A reforma ainda determina o fim de férias superiores a 30 dias por ano; fim dos aumentos retroativos; do adicional por tempo de serviço; das parcelas indenizatórias sem previsão legal; adicional ou indenização por substituição não efetiva; progressão ou promoção baseada exclusivamente em tempo de serviço; e incorporação ao salário de valores referentes ao exercício de cargos e funções.

Prevê também a perda do direito à remuneração de cargo em comissão ou de liderança e assessoramento, função de confiança, gratificação de exercício, bônus, honorários, parcelas indenizatórias ou qualquer parcela que não tenha caráter permanente” durante os períodos de afastamento ou licenças dos servidores, salvo no caso de “afastamento por incapacidade temporária para o trabalho”, cessões ou requisições. As mulheres em licença gestante serão umas das mais afetadas nesse aspecto.

Ressalte-se que esta PEC é apenas a primeira fase do plano de ataque aos direitos dos servidores, estando previstas mais duas etapas posteriores. As demais tratarão, entre outras coisas, de estabelecer quais serão os cargos de liderança e assessoramento, estabelecer as normas para avaliação do desempenho dos servidores e promover ajustes nos estatutos dos servidores.

Ou seja, com a aprovação da PEC estar-se-á dando um cheque em branco para o governo, visto que ninguém nem imagina o que virá através das leis que comporão as etapas posteriores da reforma.

Frise-se que a PEC só retira direitos e não favorece em absolutamente nada a melhoria da prestação de serviços públicos. Além disso, ao contrário do que quer fazer crer o governo, não combate as desigualdades atualmente existentes entre os servidores, já que continuarão existindo servidores percebendo vencimentos no importe de um salário mínimo e outros percebendo quarenta mil reais ou mais.

Com a reforma os servidores estáveis poderão perder o cargo mediante uma simples decisão proferida por órgão judicial colegiado, enquanto atualmente a perda só pode ocorrer com o trânsito em julgado da decisão. Além disso, o cargo poderá ser perdido mediante avaliação periódica de desempenho em conformidade com a nova lei que virá na etapa posterior, cujo conteúdo ninguém conhece. Com isto acabará a obrigação do servidor ser submetido ao Processo Administrativo Disciplinar (PAD) para eventual desligamento, no qual lhe é assegurado o amplo direito de defesa e ao contraditório.

O fim da estabilidade, em qualquer medida, é um atentado à democracia e abre portas para todas as espécies de perseguições aos servidores que não se adaptarem às chefias e aos governos de ocasião. Quem tiver um chefe criminoso, terá que se submeter a tudo para manter seu cargo, sem qualquer proteção legal decente.

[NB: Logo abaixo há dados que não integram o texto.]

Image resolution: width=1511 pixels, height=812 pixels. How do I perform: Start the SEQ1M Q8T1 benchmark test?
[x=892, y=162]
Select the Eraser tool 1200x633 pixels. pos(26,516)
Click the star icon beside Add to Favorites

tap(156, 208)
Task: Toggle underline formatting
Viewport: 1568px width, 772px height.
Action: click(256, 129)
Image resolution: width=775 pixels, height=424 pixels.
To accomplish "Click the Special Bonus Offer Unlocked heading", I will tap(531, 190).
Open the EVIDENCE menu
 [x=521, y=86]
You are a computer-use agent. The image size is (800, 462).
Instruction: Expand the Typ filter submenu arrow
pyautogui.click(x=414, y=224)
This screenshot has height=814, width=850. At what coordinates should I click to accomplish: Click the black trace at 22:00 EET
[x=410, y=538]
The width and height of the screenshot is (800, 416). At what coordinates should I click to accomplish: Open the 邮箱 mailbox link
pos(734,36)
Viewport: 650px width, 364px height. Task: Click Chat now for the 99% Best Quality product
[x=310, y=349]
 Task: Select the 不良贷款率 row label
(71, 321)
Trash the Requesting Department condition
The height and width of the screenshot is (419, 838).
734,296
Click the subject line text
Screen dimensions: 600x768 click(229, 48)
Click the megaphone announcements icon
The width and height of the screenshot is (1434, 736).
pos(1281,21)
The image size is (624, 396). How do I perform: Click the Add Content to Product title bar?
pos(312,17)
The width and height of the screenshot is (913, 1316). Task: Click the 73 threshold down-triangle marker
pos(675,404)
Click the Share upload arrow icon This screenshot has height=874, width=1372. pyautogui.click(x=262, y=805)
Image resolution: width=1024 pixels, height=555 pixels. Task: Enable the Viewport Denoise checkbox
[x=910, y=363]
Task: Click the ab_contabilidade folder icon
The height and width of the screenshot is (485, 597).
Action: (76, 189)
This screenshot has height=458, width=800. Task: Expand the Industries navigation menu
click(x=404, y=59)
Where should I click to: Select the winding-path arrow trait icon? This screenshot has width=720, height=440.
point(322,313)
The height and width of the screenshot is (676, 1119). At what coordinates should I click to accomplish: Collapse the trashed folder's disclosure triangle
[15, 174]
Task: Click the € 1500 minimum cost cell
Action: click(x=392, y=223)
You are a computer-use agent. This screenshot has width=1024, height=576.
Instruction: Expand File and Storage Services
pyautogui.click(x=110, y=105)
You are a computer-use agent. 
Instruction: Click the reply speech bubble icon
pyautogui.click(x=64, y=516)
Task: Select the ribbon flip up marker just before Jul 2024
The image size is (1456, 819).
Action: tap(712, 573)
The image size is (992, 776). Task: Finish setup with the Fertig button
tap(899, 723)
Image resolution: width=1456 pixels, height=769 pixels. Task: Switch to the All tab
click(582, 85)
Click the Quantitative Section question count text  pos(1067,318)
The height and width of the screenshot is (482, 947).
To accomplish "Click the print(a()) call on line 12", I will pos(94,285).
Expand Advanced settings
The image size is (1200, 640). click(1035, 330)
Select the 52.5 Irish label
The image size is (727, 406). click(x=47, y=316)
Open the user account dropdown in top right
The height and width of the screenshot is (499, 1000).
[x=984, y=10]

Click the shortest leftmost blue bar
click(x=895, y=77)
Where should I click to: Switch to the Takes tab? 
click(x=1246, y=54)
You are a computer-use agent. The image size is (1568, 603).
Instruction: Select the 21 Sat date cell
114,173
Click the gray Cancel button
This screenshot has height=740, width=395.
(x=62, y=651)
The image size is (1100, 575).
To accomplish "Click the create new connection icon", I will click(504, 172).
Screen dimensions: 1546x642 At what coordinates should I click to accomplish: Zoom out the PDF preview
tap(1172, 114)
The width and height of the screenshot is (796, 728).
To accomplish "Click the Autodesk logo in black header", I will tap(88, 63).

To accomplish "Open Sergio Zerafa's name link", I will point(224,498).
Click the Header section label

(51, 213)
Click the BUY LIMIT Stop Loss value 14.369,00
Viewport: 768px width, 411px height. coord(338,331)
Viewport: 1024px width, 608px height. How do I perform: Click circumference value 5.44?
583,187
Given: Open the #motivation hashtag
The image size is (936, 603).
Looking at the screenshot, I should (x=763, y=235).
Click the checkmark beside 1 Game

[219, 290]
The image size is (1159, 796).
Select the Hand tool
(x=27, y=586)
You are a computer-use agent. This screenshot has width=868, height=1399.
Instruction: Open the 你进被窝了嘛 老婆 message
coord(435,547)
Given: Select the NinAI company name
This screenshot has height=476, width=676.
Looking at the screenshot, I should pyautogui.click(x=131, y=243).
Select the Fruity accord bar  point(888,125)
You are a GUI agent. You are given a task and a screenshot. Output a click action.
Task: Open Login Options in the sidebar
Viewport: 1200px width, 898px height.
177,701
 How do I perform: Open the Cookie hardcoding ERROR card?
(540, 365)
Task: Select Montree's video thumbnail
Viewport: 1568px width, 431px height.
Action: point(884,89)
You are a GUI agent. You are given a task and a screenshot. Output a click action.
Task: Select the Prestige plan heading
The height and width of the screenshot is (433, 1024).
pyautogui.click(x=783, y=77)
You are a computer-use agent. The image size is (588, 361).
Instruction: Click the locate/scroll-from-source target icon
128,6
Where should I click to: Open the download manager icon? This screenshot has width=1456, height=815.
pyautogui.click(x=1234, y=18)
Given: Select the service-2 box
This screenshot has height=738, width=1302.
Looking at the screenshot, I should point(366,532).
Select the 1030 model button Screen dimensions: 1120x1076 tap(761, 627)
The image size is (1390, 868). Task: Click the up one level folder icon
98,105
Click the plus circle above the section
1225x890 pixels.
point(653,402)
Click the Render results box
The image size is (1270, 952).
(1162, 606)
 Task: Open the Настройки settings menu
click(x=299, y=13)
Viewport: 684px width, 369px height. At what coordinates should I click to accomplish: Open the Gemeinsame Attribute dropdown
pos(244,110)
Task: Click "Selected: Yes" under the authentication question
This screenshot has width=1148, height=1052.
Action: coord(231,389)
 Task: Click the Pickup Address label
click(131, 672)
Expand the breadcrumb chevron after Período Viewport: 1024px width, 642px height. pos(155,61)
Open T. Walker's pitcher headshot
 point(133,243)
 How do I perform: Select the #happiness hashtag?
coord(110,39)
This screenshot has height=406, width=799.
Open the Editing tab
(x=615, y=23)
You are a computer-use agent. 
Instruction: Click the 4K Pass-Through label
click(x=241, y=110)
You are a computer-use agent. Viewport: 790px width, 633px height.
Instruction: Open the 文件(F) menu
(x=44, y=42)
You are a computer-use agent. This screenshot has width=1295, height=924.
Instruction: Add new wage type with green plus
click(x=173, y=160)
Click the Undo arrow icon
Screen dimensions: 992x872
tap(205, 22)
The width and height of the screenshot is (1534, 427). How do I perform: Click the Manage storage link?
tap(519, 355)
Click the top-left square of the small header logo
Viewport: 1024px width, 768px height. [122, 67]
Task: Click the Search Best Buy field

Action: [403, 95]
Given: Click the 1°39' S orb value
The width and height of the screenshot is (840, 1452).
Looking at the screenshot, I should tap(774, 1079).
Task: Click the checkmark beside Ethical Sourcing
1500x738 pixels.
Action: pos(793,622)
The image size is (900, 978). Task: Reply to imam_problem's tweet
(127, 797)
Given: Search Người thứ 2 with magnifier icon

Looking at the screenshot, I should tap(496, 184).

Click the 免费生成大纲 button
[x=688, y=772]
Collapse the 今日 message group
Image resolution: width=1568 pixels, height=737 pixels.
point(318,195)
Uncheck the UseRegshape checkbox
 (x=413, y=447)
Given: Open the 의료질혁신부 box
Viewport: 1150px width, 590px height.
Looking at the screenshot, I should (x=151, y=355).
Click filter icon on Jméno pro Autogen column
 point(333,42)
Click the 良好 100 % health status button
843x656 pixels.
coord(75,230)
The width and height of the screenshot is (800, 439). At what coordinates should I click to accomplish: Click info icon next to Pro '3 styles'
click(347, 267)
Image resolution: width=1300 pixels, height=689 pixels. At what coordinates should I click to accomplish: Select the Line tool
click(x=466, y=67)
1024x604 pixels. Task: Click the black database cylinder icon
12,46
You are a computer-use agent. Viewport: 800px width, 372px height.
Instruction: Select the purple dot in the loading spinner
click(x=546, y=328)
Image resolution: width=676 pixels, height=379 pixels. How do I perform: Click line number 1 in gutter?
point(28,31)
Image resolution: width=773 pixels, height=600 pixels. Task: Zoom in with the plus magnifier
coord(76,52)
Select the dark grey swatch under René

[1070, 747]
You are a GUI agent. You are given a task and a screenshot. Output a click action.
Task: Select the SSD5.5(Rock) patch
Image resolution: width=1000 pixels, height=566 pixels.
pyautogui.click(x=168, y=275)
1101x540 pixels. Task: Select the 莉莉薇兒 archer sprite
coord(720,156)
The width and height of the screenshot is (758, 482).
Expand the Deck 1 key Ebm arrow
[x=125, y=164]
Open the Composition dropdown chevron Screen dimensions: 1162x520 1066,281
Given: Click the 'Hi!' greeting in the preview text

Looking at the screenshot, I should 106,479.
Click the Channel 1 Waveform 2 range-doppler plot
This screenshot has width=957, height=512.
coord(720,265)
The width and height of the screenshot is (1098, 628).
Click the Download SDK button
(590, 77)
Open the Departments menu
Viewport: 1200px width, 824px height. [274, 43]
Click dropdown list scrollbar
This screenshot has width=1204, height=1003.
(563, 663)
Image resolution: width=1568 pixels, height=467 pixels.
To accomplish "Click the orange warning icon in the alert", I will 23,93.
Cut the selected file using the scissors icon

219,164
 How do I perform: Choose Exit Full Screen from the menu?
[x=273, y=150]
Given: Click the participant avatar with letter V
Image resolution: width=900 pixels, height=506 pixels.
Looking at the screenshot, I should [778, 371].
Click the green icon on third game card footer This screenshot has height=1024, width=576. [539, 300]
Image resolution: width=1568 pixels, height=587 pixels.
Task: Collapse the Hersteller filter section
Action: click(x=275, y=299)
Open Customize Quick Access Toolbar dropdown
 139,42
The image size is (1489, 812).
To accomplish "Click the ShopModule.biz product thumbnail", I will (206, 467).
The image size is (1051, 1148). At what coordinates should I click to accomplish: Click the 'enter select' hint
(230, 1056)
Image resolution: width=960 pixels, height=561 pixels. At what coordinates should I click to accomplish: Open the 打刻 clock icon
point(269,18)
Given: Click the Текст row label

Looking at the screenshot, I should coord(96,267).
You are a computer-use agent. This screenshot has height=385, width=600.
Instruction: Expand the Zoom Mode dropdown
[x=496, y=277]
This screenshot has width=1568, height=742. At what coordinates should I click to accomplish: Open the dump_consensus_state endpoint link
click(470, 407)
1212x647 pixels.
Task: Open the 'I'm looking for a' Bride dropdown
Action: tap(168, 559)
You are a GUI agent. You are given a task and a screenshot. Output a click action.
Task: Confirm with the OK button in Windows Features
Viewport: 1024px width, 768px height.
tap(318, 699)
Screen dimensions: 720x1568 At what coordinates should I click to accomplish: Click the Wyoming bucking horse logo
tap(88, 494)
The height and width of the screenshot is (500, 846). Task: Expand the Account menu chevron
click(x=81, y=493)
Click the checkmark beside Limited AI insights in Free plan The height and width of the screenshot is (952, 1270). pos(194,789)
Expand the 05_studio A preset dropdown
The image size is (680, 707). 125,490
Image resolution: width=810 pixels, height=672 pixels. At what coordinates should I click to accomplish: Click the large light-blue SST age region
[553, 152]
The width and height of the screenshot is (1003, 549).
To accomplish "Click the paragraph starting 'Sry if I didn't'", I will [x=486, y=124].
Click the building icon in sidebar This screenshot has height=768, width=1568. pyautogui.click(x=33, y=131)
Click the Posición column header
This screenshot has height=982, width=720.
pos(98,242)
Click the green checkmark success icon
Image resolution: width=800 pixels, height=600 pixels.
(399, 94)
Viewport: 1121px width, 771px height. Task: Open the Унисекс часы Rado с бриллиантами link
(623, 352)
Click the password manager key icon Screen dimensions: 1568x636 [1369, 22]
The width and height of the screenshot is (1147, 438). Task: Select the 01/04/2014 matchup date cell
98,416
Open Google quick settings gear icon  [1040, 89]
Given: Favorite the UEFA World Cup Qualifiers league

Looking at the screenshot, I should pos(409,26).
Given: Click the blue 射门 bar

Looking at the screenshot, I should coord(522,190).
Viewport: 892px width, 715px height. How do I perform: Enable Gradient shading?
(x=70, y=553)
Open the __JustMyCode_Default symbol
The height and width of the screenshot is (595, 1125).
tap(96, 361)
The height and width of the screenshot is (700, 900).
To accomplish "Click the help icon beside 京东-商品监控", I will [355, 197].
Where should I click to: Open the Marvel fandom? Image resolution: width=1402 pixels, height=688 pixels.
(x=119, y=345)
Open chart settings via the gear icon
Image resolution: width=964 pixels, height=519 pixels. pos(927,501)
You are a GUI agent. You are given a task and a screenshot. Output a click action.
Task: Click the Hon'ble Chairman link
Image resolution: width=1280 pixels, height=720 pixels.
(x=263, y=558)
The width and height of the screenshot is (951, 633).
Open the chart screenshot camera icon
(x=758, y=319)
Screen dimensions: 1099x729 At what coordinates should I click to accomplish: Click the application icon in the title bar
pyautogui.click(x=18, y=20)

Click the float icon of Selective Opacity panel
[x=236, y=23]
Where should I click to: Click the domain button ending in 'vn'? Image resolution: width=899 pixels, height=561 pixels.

A estabilidade foi constitucionalizada em 1934, justamente para impedir os desmandos dos governantes que trocavam os servidores a cada mandato, impedindo o aperfeiçoamento e a evolução dos serviços públicos. Assim sendo, o instituto da estabilidade não é um bem pertencente apenas aos servidores públicos, mas a toda a população. Por fim à estabilidade é o início do sucateamento dos serviços públicos. Neste caso não somente os servidores serão prejudicados, mas toda a população que necessita dos serviços públicos, principalmente os mais necessitados, é obvio.

É de rigor concluir, portanto, que lutar contra a reforma administrativa é defender a Constituição Federal, de 1988, o fortalecimento do Estado de Bem-estar e os direitos sociais.